Melalui Konfercab yang digelar serentak di Empire Palace, Surabaya, Minggu kemarin (07/07/2019) DPP PDIP menugaskan Adi Sutarwijono, Baktiono, dan Taru Sasmito sebagai Ketua, Sekretaris, dan Bendahara DPC PDIP Kota Surabaya periode 2019-2024.

Adi cs, ditunjuk oleh Ketua Umum PDIP Megawati, menggantikan jabatan KSB yang dipegang Whisnu Sakti Buana, Saifuddin Zuhri, dan Budi Leksono. Pengumuman ini disampaikan oleh Ketua DPP PDI Perjuangan, Nusyirwan Soejono dan Ribka Tjiptaning.

Dalam keputusannya, Megawati Soekarnoputri mengajak Sekretaris Jenderal Hasto Kristiyanto, untuk menandatangani Surat Keputusan partai.

Pergantian Wisnu ke mantan wartawan Surya ini, diangap oleh Nusyirwan Soejono, bagian daripada proses konsolidasi partai. Sekaligus evaluasi terhadap kerja partai di kota Surabaya.

Menurut Wakil Bendahara DPP PDIP, evaluasi dilakukan secara menyeluruh meliputi kemampuan mengorganisir, pengelolaan partai. Harapannya, ke depannya, supaya mesin politik partai berlogo banteng moncong putih ini bisa bekerja lebih baik, khususnya dalam memenangkan pilkada serentak.

Kata Nusyirwan, dalam evaluasi, Ketua Umum PDIP, memperhatikan mekanisme partai termasuk melakukan rekrutmen untuk pilkada.

Sementara Whisnu Sakti Buana, sendiri telah memimpin DPC PDIP Kota Surabaya selama 10 tahun. Wisnu, tidak memprotes. Ini artinya, Wawali Surabaya ini menerima dengan lapang dada langsung Adi Sutarwiyono. Apalagi usai pembacaan keputusan DPP, Wisnu mengucapkan selamat kepada Ketua DPC PDI Perjuangan kota Surabaya, yang baru Adi Sutarwiyono.

Ini melukiskan pemilihan Awi, sapaan dari Adi Sutarwiyono, kali ini merupakan kebijakan DPP PDIP, bukan pemilihan yang dipilih melalui ranting-ranting (bottom up).

Mekanisme seperti ini bisa mengandung diskresi. Gambarannya, demokrasi di internal PDIP sampai sekarang bisa dimaknai masih dijalankan melalui demokrasi prosedural. Salahkah?

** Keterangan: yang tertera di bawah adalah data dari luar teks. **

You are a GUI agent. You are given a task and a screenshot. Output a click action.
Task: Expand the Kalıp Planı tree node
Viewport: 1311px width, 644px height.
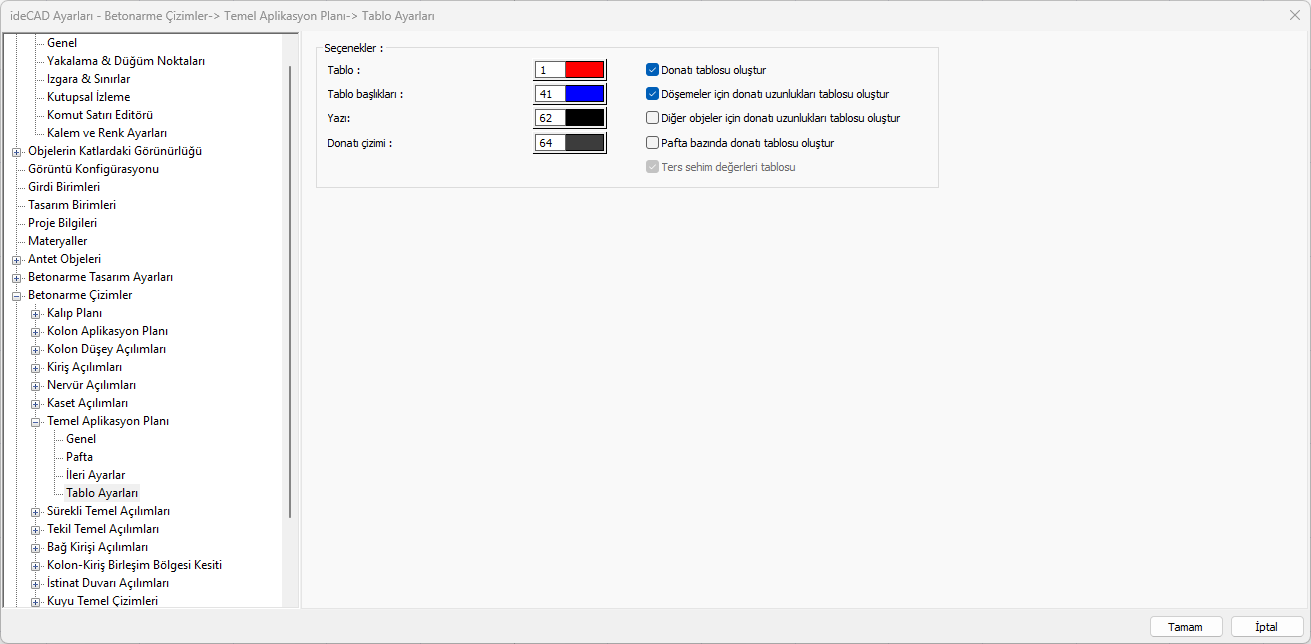coord(36,313)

Tidak ada mekanisme partai politik yang disalahkan oleh siapa pun. Mengingat kebijakan partai politik bersifat otonom partai. Artinya tidak ada urusan dengan pemilih. Apalagi oleh pengamat politik dan akademisi yang suka bicara demokrasi substansial.

Jadi demokrasi prosedural semacam ini, bisa dianggap memperhitungkan biaya. Maklum, bila menyangkut pilkada serentak 2020, tak bisa diremehkan oleh dana yang besar. Termasuk biaya saksi-saksi.

Maka, demokrasi prosedural seperti ini adalah urusan rumah tangga PDIP. Sampai kini, tidak ada organ partai yang menentang keputusan absolut yang dikeluarkan Megawati. Berbeda dengan Partai democrat, yang beberapa kali ada guncangan internal dari kader yang mengklaim pendiri. Kader ini mengkritisi kebijakan SBY, yang nyaris sama dengan Megawati, suka mengambil kebijakan demokrasi prosedural dalam mengambil keputusan partai.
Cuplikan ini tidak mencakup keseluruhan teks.